[Stored data entries]
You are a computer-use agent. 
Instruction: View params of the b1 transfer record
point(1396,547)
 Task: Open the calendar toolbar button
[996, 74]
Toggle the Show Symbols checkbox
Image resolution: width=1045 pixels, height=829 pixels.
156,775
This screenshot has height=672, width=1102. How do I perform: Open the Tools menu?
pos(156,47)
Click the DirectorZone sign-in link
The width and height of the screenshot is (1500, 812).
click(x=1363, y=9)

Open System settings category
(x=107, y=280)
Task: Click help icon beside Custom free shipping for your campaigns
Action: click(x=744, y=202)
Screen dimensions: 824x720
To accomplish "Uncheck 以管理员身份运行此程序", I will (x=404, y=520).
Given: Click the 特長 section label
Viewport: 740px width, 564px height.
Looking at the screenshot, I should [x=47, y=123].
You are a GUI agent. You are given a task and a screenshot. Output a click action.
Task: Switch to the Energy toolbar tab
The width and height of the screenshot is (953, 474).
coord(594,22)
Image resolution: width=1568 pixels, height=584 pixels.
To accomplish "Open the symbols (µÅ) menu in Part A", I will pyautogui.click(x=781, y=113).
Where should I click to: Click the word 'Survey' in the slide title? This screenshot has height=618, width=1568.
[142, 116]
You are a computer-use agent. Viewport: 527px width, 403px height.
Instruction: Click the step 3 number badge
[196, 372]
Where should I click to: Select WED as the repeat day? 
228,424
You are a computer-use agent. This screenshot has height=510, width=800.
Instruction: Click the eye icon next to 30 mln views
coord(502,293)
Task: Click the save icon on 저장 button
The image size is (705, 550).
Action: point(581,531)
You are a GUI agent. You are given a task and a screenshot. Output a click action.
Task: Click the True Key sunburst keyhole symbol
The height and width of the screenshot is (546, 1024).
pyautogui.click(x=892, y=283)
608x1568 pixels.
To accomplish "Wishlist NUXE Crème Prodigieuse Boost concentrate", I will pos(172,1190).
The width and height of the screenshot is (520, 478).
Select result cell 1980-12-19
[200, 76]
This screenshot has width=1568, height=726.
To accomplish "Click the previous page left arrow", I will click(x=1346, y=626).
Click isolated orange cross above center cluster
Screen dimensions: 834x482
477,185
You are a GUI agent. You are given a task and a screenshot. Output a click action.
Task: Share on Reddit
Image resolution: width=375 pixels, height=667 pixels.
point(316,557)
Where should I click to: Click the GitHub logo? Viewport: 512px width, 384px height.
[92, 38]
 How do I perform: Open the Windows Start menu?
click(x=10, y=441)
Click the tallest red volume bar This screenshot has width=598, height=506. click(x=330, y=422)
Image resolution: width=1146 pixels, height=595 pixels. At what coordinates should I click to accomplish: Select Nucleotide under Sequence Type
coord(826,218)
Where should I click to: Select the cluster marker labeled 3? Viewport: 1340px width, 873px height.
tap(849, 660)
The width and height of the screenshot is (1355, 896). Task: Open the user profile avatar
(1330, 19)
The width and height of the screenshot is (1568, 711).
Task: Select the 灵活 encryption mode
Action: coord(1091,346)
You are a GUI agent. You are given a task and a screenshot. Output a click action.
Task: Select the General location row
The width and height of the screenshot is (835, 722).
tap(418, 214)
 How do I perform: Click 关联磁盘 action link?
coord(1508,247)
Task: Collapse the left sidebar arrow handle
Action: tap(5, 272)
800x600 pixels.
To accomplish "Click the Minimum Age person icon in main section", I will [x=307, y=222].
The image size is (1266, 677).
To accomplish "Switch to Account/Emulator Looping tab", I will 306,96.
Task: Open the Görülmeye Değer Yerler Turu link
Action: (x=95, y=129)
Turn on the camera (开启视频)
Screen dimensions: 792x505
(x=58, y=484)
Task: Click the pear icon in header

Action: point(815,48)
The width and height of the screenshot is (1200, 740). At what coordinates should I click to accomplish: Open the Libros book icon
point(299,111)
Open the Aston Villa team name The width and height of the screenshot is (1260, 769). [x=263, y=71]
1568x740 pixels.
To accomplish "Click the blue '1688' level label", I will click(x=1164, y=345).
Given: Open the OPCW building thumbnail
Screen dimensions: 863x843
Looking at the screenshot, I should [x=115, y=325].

§ ASSIGNED TASK
For the string "computer", return every line of the data where it appears.

§ ANSWER SECTION
You are a computer-use agent. 
You are a computer-use agent. Viewport: 527px width, 403px height.
You are a computer-use agent. This screenshot has height=510, width=800.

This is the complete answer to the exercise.